Михай прошел через вестибюль в главную, парадную залу ратуши, где теперь стоял рядом с Марицей. Его ботинки все еще были покрыты экскрементами, их ошметки прилипли к краю его штанин. Его волосы растрепались, подол его рубашки выбился из штанов и болтался под жилетом. Михай не побрился. Перед глазами у него все расплывалось, в голове стучало, он был уверен лишь в том, что видит перед собой Эбнера.

Эбнер держал в руках раскрытую Библию, иногда поправляя на носу очки, которые надевал во время чтения. Он заранее заложил закладками те страницы, отрывки текста на которых были ему нужны. Он не так часто помечал страницы, которые требовалось открыть во время церемонии. С тех пор как в закон внесли соответствующие изменения и было разрешено заключать гражданские браки, официальных бракосочетаний было проведено достаточно мало. Эбнер прочел вслух часть текста, держа палец на той его части, которую следовало прочесть следующей, и посмотрел на пару перед собой. Марица стояла, плотно стиснув челюсти. Эбнер увидел морщинки, появившиеся у нее на лице в последние годы, отчего ее гримаса стала еще более отчетливой. По ее телу пробегала легкая дрожь, ее прозрачные глаза сверкали.

Затем Эбнер перевел взгляд на Михая. Более наглого и бесцеремонного жениха он еще не видел.

Эбнер снова склонил голову к Библии и продолжил зачитывать отрывки из нее.

* * *

Ноябрь 1920 года


В ближайший вторник, последовавший за его назначением, доктор Кальман Цегеди-младший ранним утром прибыл в Надьрев. Погода еще не успела испортиться, и он смог проделать восьмикилометровое путешествие из Цибахазы без каких-либо осложнений. Он унаследовал основную практику своего отца в Цибахазе. Вместе с тем в его ведение также перешло несколько деревень в районе, включая Нойбург, Тисафельдвар, Тисакюрт и Надьрев, который был самым дальним населенным пунктом, поскольку располагался на другой стороне обмельчавшего русла реки.

Доктор Цегеди-младший вышел из своего фургона на улице Арпада, которая, хотя последние сутки и не было дождя, блестела после ночного морозца.
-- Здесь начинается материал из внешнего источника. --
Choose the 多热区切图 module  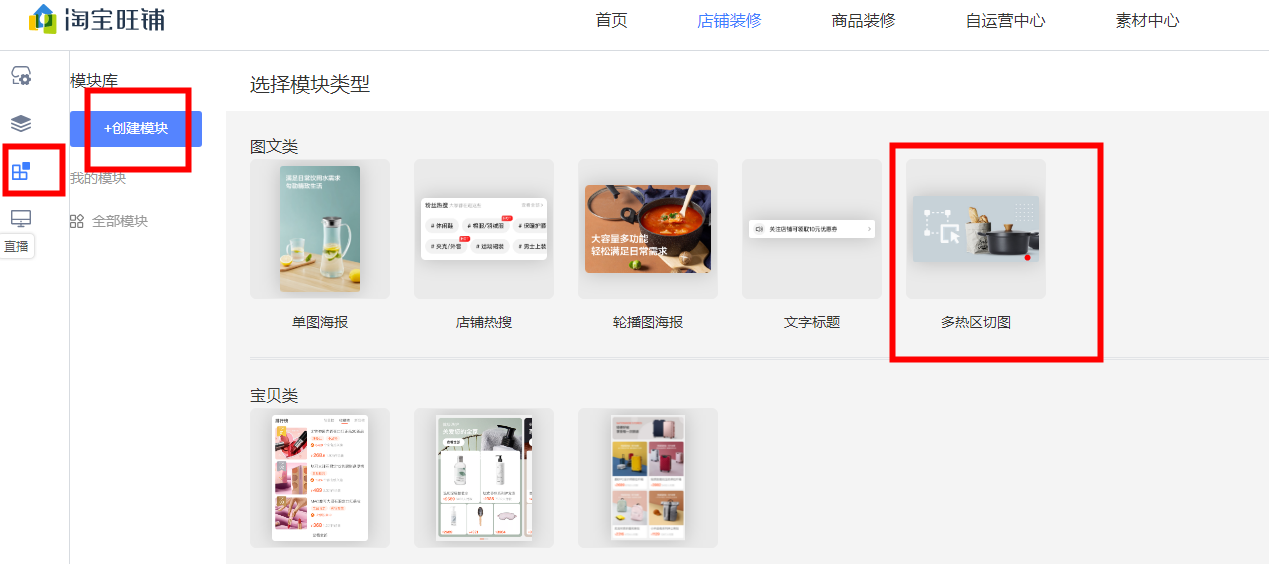[x=976, y=229]
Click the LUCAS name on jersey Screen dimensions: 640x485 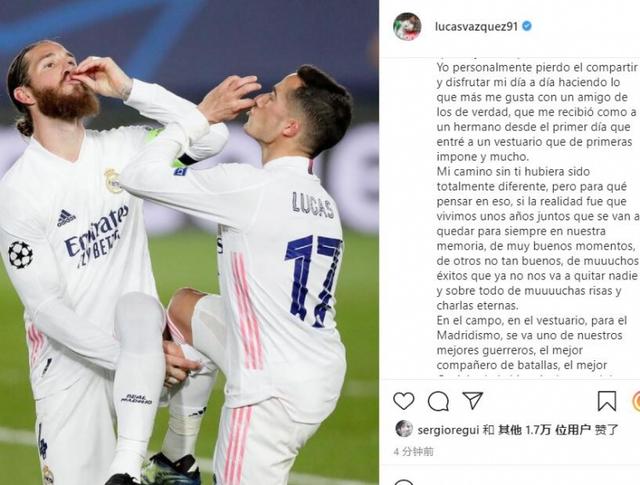pos(313,205)
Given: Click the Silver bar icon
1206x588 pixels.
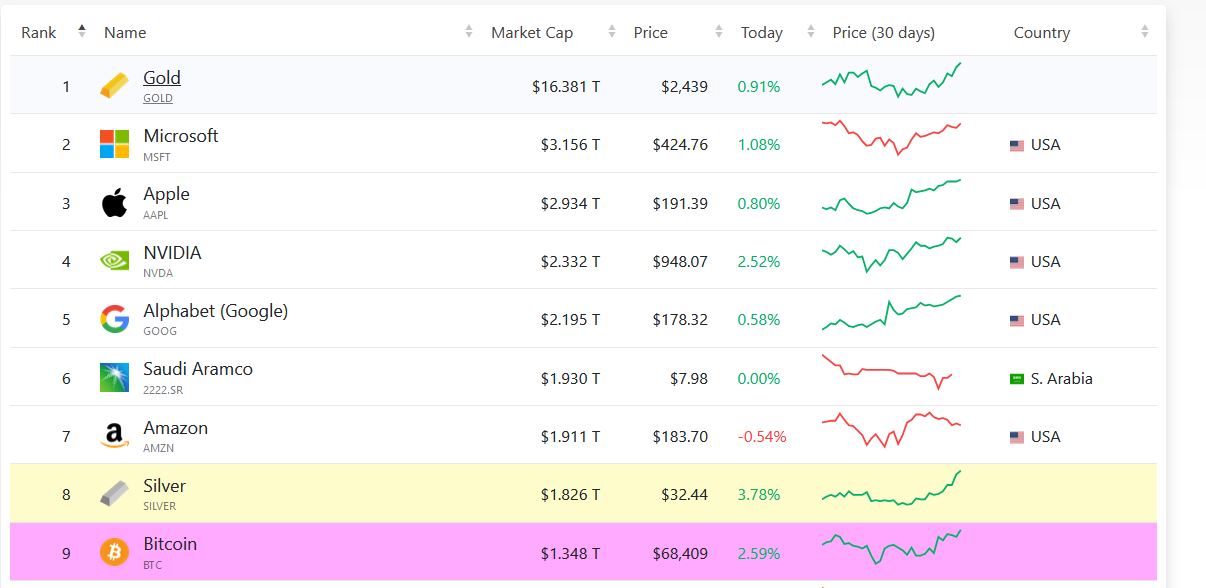Looking at the screenshot, I should coord(114,494).
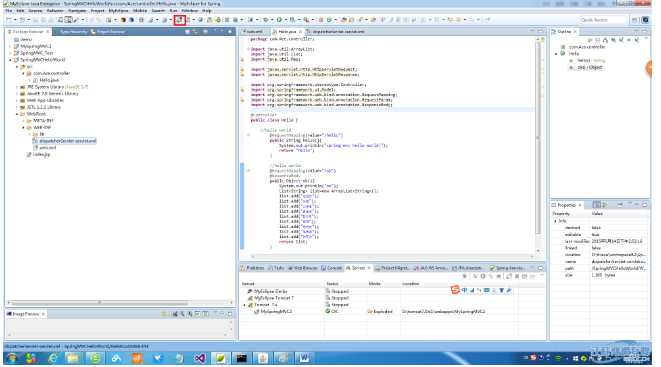Image resolution: width=661 pixels, height=367 pixels.
Task: Open Word from the Windows taskbar
Action: [x=304, y=359]
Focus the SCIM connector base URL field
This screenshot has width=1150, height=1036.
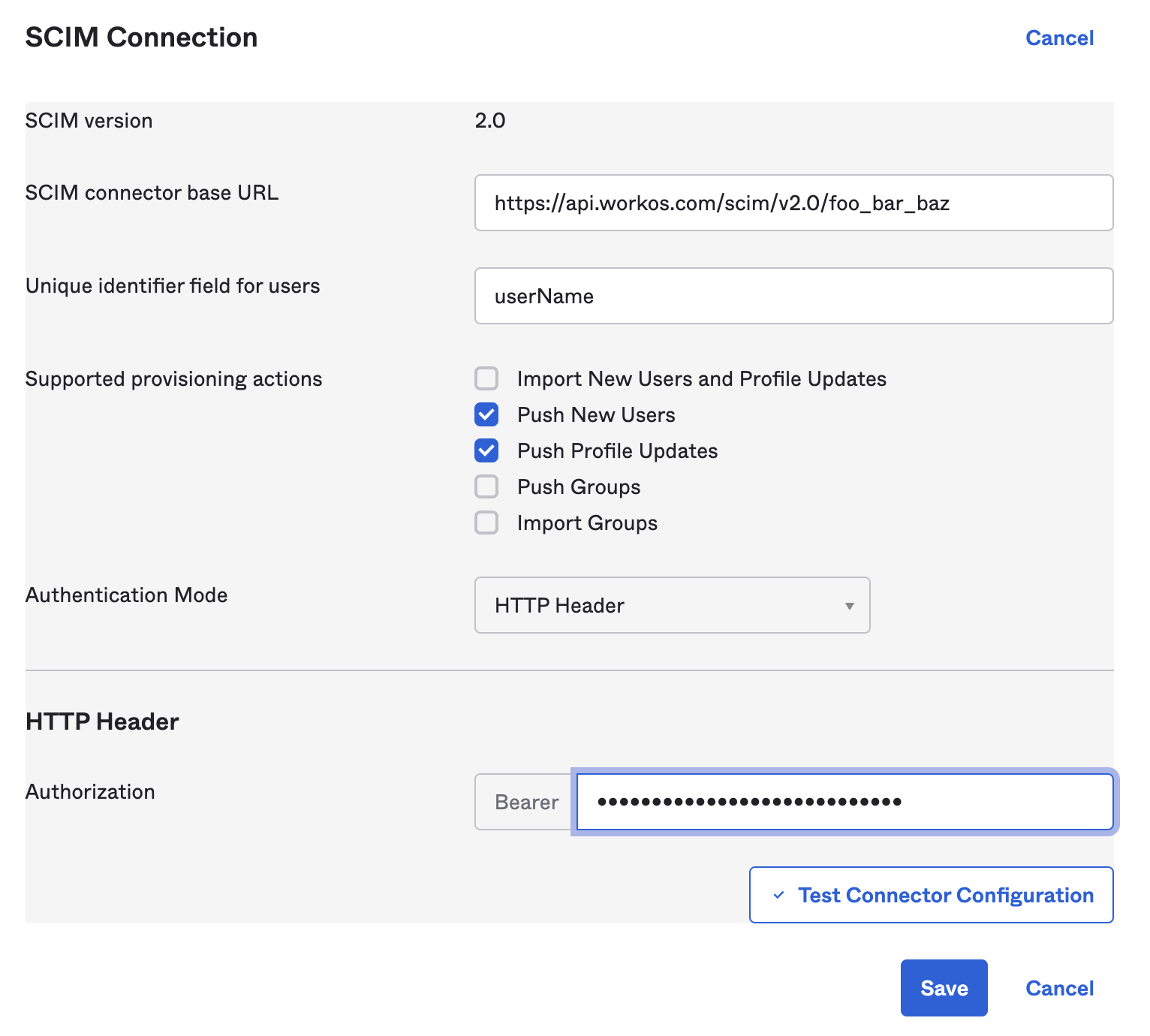[x=793, y=203]
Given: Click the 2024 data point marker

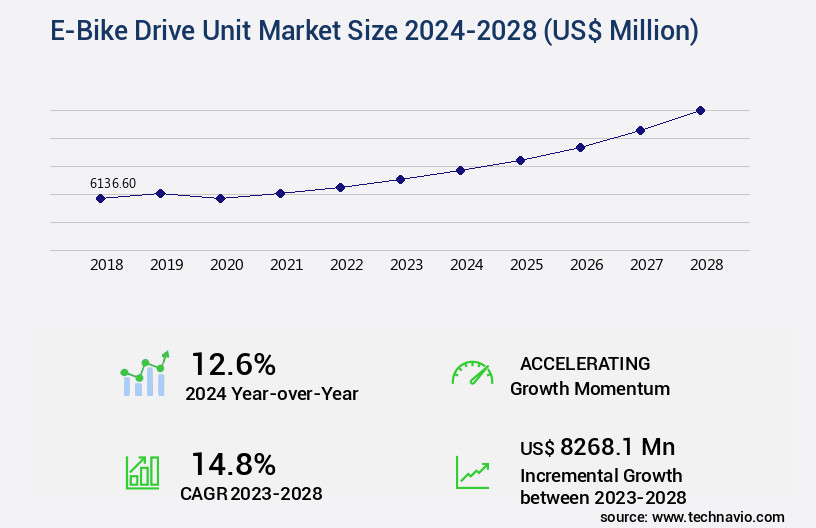Looking at the screenshot, I should (x=460, y=170).
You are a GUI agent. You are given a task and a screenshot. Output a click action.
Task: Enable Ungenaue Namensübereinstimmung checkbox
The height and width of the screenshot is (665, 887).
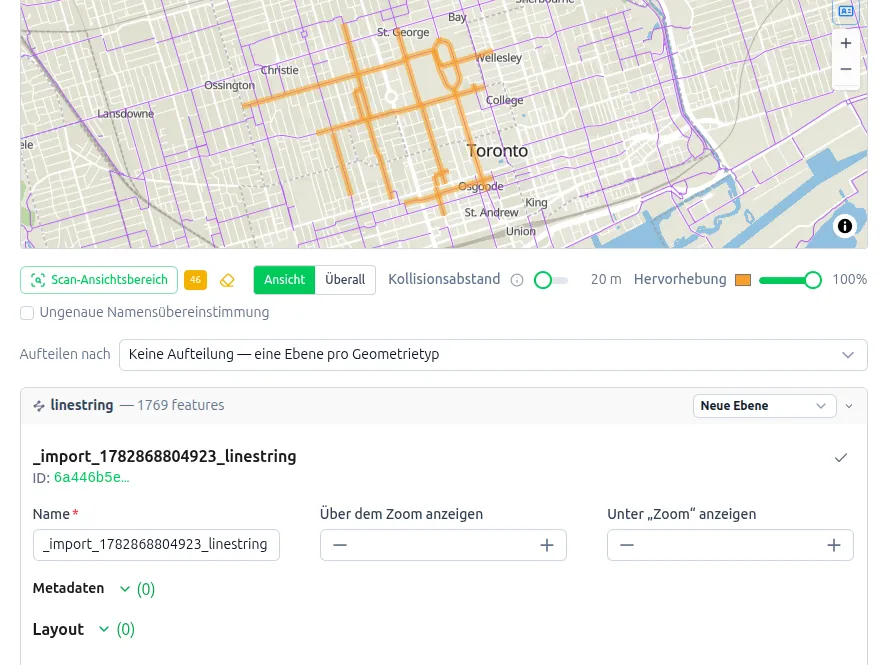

Восемь километров езды по проселочной дороге заставили его оценить приятное ощущение твердой земли под ногами. Фургон всю дорогу трясся по неровной колее, и от того, что сейчас можно было просто стоять на улице, он испытывал настоящее удовольствие, хотя его тело все еще ныло после поездки.

Следуя правилам своего отца, которые тот выработал, когда еще приезжал по вторникам в Надьрев, доктор Цегеди-младший остановил свой фургон перед зданием деревенской ратуши, чтобы прежде, чем отправиться в свой смотровой кабинет, ознакомиться с журналом записи на прием, который вел деревенский глашатай. Тех больных, которые не смогут к нему попасть, он был намерен навестить сам.

Молодой врач вошел в ратушу. В вестибюле было темно. Когда не было солнца, там стоял полумрак. Доктор Цегеди-младший огляделся вокруг и не смог отметить для себя ничего примечательного. Если не считать карты и часов, на стенах больше ничего не висело. Вдоль одной стены стояла скамья. В узкий дверной проем был виден слабый свет в главном зале ратуши. Доктор Цегеди-младший вошел туда, ощущая слабый запах парафина. Глашатай недавно заправил уличный фонарь на улице Арпада, а также лампы ночных сторожей, хранившиеся в ратуше, и в воздухе все еще пахло лампадным маслом.